Only a single set of policies needs to be maintained but still provides the flexibility to suit the needs of different projects.

For more details, see Enforcement.

Configure scan execution policies

Implement consistent application security testing across multiple projects by using scan execution policies.

Prerequisites:

  • You must have the Owner role, or a custom role with manage_security_policy_link permission, for the groups in which application security testing is to be enabled.
  1. In the top bar, select Search or go to and find your project or group.
  2. Select Secure > Policies.
  3. Create scan execution policies based on the application security testing configuration used during the pilot phase.

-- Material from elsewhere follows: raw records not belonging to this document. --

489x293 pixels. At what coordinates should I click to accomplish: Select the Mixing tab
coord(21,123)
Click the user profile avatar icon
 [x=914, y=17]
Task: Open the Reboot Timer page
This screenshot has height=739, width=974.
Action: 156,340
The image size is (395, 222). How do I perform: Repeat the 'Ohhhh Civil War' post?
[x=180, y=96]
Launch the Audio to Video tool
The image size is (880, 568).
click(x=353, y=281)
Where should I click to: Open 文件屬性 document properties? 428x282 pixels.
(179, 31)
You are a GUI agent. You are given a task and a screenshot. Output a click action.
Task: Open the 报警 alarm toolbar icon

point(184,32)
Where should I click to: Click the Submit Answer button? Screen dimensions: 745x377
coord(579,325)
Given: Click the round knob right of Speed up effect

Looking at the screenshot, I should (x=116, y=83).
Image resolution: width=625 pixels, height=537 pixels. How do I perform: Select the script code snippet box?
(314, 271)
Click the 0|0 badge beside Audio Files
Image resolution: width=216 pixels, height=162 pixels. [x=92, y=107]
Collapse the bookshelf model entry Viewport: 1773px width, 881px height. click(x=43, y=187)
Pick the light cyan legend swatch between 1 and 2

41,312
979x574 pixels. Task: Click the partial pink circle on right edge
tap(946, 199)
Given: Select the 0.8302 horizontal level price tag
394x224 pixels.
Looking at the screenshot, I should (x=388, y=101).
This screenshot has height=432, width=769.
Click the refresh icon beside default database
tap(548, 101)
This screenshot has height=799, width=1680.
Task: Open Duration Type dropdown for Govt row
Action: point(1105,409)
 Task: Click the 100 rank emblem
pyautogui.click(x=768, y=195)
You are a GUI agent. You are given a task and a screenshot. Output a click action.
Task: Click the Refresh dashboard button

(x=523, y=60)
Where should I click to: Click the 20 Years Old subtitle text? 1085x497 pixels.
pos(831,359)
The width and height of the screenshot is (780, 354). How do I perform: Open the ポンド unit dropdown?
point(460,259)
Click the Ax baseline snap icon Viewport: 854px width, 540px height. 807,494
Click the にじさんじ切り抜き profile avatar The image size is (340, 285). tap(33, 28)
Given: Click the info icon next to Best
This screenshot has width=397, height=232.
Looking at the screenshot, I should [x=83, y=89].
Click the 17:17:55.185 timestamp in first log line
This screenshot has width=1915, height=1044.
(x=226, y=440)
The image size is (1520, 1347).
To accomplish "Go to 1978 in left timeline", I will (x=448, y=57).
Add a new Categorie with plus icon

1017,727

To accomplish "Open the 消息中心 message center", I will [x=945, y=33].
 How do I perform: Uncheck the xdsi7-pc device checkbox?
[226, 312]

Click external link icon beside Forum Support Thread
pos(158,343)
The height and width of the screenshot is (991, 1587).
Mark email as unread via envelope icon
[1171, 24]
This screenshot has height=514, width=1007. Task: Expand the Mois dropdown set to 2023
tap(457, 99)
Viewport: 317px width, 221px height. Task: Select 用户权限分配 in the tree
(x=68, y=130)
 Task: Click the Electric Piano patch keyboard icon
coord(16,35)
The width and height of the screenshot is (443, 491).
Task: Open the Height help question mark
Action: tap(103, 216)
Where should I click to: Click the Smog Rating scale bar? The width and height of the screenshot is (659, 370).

For more details, see Security policies.

Scale gradually

Scale the rollout gradually, first to the pilot projects and incrementally to all target projects. When applying policies to all groups and projects, create awareness to all project stakeholders as this can impact changes in pipelines and merge request workflows. For example, notify stakeholders

Implement your security policies in phases:

  1. Start by applying policies to the projects from the pilot phase.
  2. Monitor for any issues or disruptions.
  3. Gradually expand the policies' scope to include more projects.
  4. Continue until all target projects are covered.

For more details, see the policy design guidelines.